If a line below falls between the line with "Instruction: Close the" and the line with "The height and", or is one of those two, output it exactly; output nothing else and no pictures.

(Input data)

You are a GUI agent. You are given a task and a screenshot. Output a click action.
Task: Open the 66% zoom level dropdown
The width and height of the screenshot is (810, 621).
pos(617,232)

(End Input data)
(Input data)

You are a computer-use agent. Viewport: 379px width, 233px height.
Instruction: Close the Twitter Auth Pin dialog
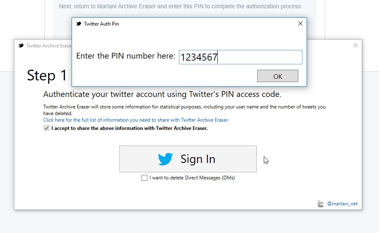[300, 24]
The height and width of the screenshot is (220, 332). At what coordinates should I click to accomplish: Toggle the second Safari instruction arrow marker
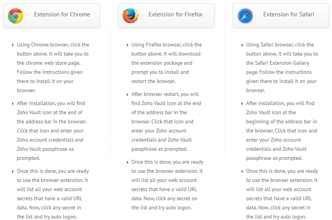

(End Input data)
(Input data)

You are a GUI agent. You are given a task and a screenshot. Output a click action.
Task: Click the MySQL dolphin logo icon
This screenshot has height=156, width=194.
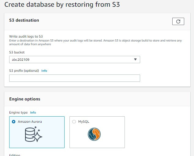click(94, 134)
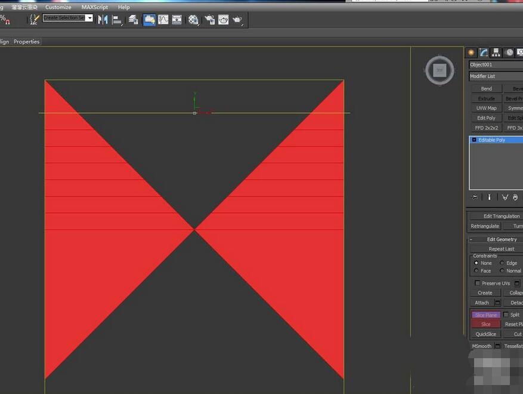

(End Input data)

**Solution to the problem**
Instruction: Close the Twitter Auth Pin dialog
[300, 24]
The height and width of the screenshot is (220, 332). At what coordinates should I click to accomplish: Toggle the second Safari instruction arrow marker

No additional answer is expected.